---- TASK MATERIAL

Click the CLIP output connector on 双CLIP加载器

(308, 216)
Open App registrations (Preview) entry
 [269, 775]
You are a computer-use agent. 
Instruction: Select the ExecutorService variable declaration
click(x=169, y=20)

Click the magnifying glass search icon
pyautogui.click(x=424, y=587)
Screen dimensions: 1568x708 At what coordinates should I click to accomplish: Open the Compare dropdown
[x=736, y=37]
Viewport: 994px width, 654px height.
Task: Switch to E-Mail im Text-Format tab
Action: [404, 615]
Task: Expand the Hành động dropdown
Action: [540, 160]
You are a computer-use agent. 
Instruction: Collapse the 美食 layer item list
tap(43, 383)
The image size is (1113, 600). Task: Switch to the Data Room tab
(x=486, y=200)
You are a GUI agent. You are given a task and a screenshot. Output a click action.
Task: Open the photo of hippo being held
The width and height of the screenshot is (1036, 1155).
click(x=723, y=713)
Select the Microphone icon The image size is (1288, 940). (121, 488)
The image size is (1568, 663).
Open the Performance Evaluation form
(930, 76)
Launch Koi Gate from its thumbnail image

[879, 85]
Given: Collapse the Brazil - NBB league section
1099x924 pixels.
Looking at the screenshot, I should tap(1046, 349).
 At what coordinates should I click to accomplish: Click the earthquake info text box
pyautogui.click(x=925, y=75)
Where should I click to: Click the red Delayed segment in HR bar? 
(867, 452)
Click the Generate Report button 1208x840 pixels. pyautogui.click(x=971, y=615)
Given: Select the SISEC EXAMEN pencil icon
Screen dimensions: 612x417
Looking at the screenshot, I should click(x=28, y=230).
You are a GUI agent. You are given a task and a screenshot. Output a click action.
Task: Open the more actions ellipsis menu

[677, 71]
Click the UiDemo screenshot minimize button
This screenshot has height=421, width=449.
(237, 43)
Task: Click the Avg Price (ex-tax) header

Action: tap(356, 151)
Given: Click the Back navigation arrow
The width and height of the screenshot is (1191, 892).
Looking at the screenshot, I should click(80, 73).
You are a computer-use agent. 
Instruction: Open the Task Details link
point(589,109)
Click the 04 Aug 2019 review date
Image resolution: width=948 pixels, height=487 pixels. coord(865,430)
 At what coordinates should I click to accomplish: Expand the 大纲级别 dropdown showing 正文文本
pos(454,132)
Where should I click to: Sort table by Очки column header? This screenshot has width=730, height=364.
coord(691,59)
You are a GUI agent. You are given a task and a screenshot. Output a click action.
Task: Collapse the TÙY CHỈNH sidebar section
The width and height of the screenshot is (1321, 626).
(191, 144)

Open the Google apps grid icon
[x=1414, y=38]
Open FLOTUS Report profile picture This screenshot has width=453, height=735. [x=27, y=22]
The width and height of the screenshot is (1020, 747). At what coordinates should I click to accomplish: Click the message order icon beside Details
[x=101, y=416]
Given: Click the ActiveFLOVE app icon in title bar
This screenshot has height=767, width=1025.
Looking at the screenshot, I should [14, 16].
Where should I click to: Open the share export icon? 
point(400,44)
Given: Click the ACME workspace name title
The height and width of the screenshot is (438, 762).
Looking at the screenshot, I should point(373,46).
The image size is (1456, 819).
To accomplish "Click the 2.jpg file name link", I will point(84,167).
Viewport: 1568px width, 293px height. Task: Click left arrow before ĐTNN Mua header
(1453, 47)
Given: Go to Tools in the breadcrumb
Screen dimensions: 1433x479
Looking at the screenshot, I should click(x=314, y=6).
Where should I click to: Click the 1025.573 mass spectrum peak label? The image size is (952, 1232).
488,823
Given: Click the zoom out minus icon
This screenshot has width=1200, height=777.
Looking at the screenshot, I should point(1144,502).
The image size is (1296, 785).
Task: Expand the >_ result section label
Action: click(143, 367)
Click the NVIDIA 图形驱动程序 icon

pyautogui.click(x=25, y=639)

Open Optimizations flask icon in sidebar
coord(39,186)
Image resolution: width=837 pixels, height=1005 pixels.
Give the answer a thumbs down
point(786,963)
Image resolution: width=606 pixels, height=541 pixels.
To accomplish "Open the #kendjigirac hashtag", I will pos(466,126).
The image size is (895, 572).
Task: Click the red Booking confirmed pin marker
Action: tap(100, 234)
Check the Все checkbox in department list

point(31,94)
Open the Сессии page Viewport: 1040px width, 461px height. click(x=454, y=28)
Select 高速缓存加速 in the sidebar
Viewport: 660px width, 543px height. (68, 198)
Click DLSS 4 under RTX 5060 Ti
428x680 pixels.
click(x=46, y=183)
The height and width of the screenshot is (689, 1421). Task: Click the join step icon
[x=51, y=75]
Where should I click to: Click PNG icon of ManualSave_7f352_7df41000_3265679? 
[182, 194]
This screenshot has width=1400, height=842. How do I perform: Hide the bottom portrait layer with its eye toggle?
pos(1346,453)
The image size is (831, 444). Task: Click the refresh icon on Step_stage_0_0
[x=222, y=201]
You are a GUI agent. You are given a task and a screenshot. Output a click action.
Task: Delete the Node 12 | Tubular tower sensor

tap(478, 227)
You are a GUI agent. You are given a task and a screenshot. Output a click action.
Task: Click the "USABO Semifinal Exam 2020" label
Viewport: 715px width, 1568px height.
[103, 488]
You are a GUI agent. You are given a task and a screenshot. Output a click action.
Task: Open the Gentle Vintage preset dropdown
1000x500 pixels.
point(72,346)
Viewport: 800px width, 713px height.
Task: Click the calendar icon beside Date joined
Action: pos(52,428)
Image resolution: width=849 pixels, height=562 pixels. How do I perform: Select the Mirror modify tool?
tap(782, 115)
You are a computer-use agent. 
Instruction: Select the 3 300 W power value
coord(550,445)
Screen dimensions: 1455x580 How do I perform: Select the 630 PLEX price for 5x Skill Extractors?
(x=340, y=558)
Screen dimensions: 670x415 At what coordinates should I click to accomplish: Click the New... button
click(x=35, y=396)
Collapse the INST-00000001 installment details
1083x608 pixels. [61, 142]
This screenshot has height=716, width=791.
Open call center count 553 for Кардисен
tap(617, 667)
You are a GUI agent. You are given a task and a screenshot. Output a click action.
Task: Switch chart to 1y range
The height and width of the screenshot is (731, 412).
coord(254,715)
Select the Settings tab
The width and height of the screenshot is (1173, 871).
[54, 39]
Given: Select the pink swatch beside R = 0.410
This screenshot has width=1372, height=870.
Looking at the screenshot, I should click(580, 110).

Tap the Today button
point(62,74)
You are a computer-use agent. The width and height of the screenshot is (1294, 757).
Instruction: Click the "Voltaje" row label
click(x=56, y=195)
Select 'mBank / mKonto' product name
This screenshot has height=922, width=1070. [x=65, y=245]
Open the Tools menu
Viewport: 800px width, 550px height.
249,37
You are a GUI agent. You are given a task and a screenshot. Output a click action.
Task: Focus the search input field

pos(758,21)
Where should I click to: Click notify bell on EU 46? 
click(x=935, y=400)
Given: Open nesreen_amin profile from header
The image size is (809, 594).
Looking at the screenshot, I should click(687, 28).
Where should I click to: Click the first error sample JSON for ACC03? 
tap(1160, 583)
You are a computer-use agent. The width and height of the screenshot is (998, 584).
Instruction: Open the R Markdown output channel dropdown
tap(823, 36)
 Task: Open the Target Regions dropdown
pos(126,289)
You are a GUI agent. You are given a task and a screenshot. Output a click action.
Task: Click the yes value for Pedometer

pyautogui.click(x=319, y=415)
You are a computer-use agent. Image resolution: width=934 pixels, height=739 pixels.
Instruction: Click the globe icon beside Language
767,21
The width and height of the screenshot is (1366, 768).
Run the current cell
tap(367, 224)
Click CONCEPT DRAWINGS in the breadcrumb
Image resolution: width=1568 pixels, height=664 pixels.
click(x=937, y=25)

--------

## WHAT THE TASK ASKS:
Copy the records above, keeping each line identical.

## RESPONSE AREA:
Click the CLIP output connector on 双CLIP加载器

(308, 216)
Open App registrations (Preview) entry
 [269, 775]
You are a computer-use agent. 
Instruction: Select the ExecutorService variable declaration
click(x=169, y=20)

Click the magnifying glass search icon
pyautogui.click(x=424, y=587)
Screen dimensions: 1568x708 At what coordinates should I click to accomplish: Open the Compare dropdown
[x=736, y=37]
Viewport: 994px width, 654px height.
Task: Switch to E-Mail im Text-Format tab
Action: [404, 615]
Task: Expand the Hành động dropdown
Action: [540, 160]
You are a computer-use agent. 
Instruction: Collapse the 美食 layer item list
tap(43, 383)
The image size is (1113, 600). Task: Switch to the Data Room tab
(x=486, y=200)
You are a GUI agent. You are given a task and a screenshot. Output a click action.
Task: Open the photo of hippo being held
The width and height of the screenshot is (1036, 1155).
click(x=723, y=713)
Select the Microphone icon The image size is (1288, 940). (121, 488)
The image size is (1568, 663).
Open the Performance Evaluation form
(930, 76)
Launch Koi Gate from its thumbnail image

[879, 85]
Given: Collapse the Brazil - NBB league section
1099x924 pixels.
Looking at the screenshot, I should tap(1046, 349).
 At what coordinates should I click to accomplish: Click the earthquake info text box
pyautogui.click(x=925, y=75)
Where should I click to: Click the red Delayed segment in HR bar? 
(867, 452)
Click the Generate Report button 1208x840 pixels. pyautogui.click(x=971, y=615)
Given: Select the SISEC EXAMEN pencil icon
Screen dimensions: 612x417
Looking at the screenshot, I should click(x=28, y=230).
You are a GUI agent. You are given a task and a screenshot. Output a click action.
Task: Open the more actions ellipsis menu

[677, 71]
Click the UiDemo screenshot minimize button
This screenshot has height=421, width=449.
(237, 43)
Task: Click the Avg Price (ex-tax) header

Action: tap(356, 151)
Given: Click the Back navigation arrow
The width and height of the screenshot is (1191, 892).
Looking at the screenshot, I should click(80, 73).
You are a computer-use agent. 
Instruction: Open the Task Details link
point(589,109)
Click the 04 Aug 2019 review date
Image resolution: width=948 pixels, height=487 pixels. coord(865,430)
 At what coordinates should I click to accomplish: Expand the 大纲级别 dropdown showing 正文文本
pos(454,132)
Where should I click to: Sort table by Очки column header? This screenshot has width=730, height=364.
coord(691,59)
You are a GUI agent. You are given a task and a screenshot. Output a click action.
Task: Collapse the TÙY CHỈNH sidebar section
The width and height of the screenshot is (1321, 626).
(191, 144)

Open the Google apps grid icon
[x=1414, y=38]
Open FLOTUS Report profile picture This screenshot has width=453, height=735. [x=27, y=22]
The width and height of the screenshot is (1020, 747). At what coordinates should I click to accomplish: Click the message order icon beside Details
[x=101, y=416]
Given: Click the ActiveFLOVE app icon in title bar
This screenshot has height=767, width=1025.
Looking at the screenshot, I should [14, 16].
Where should I click to: Open the share export icon? 
point(400,44)
Given: Click the ACME workspace name title
The height and width of the screenshot is (438, 762).
Looking at the screenshot, I should point(373,46).
The image size is (1456, 819).
To accomplish "Click the 2.jpg file name link", I will point(84,167).
Viewport: 1568px width, 293px height. Task: Click left arrow before ĐTNN Mua header
(1453, 47)
Given: Go to Tools in the breadcrumb
Screen dimensions: 1433x479
Looking at the screenshot, I should click(x=314, y=6).
Where should I click to: Click the 1025.573 mass spectrum peak label? The image size is (952, 1232).
488,823
Given: Click the zoom out minus icon
This screenshot has width=1200, height=777.
Looking at the screenshot, I should point(1144,502).
The image size is (1296, 785).
Task: Expand the >_ result section label
Action: click(143, 367)
Click the NVIDIA 图形驱动程序 icon

pyautogui.click(x=25, y=639)

Open Optimizations flask icon in sidebar
coord(39,186)
Image resolution: width=837 pixels, height=1005 pixels.
Give the answer a thumbs down
point(786,963)
Image resolution: width=606 pixels, height=541 pixels.
To accomplish "Open the #kendjigirac hashtag", I will pos(466,126).
The image size is (895, 572).
Task: Click the red Booking confirmed pin marker
Action: tap(100, 234)
Check the Все checkbox in department list

point(31,94)
Open the Сессии page Viewport: 1040px width, 461px height. click(x=454, y=28)
Select 高速缓存加速 in the sidebar
Viewport: 660px width, 543px height. (68, 198)
Click DLSS 4 under RTX 5060 Ti
428x680 pixels.
click(x=46, y=183)
The height and width of the screenshot is (689, 1421). Task: Click the join step icon
[x=51, y=75]
Where should I click to: Click PNG icon of ManualSave_7f352_7df41000_3265679? 
[182, 194]
This screenshot has width=1400, height=842. How do I perform: Hide the bottom portrait layer with its eye toggle?
pos(1346,453)
The image size is (831, 444). Task: Click the refresh icon on Step_stage_0_0
[x=222, y=201]
You are a GUI agent. You are given a task and a screenshot. Output a click action.
Task: Delete the Node 12 | Tubular tower sensor

tap(478, 227)
You are a GUI agent. You are given a task and a screenshot. Output a click action.
Task: Click the "USABO Semifinal Exam 2020" label
Viewport: 715px width, 1568px height.
[103, 488]
You are a GUI agent. You are given a task and a screenshot. Output a click action.
Task: Open the Gentle Vintage preset dropdown
1000x500 pixels.
point(72,346)
Viewport: 800px width, 713px height.
Task: Click the calendar icon beside Date joined
Action: pos(52,428)
Image resolution: width=849 pixels, height=562 pixels. How do I perform: Select the Mirror modify tool?
tap(782, 115)
You are a computer-use agent. 
Instruction: Select the 3 300 W power value
coord(550,445)
Screen dimensions: 1455x580 How do I perform: Select the 630 PLEX price for 5x Skill Extractors?
(x=340, y=558)
Screen dimensions: 670x415 At what coordinates should I click to accomplish: Click the New... button
click(x=35, y=396)
Collapse the INST-00000001 installment details
1083x608 pixels. [61, 142]
This screenshot has height=716, width=791.
Open call center count 553 for Кардисен
tap(617, 667)
You are a GUI agent. You are given a task and a screenshot. Output a click action.
Task: Switch chart to 1y range
The height and width of the screenshot is (731, 412).
coord(254,715)
Select the Settings tab
The width and height of the screenshot is (1173, 871).
[54, 39]
Given: Select the pink swatch beside R = 0.410
This screenshot has width=1372, height=870.
Looking at the screenshot, I should click(580, 110).

Tap the Today button
point(62,74)
You are a computer-use agent. The width and height of the screenshot is (1294, 757).
Instruction: Click the "Voltaje" row label
click(x=56, y=195)
Select 'mBank / mKonto' product name
This screenshot has height=922, width=1070. [x=65, y=245]
Open the Tools menu
Viewport: 800px width, 550px height.
249,37
You are a GUI agent. You are given a task and a screenshot. Output a click action.
Task: Focus the search input field

pos(758,21)
Where should I click to: Click notify bell on EU 46? 
click(x=935, y=400)
Given: Open nesreen_amin profile from header
The image size is (809, 594).
Looking at the screenshot, I should click(687, 28).
Where should I click to: Click the first error sample JSON for ACC03? 
tap(1160, 583)
You are a computer-use agent. The width and height of the screenshot is (998, 584).
Instruction: Open the R Markdown output channel dropdown
tap(823, 36)
 Task: Open the Target Regions dropdown
pos(126,289)
You are a GUI agent. You are given a task and a screenshot. Output a click action.
Task: Click the yes value for Pedometer

pyautogui.click(x=319, y=415)
You are a computer-use agent. Image resolution: width=934 pixels, height=739 pixels.
Instruction: Click the globe icon beside Language
767,21
The width and height of the screenshot is (1366, 768).
Run the current cell
tap(367, 224)
Click CONCEPT DRAWINGS in the breadcrumb
Image resolution: width=1568 pixels, height=664 pixels.
click(x=937, y=25)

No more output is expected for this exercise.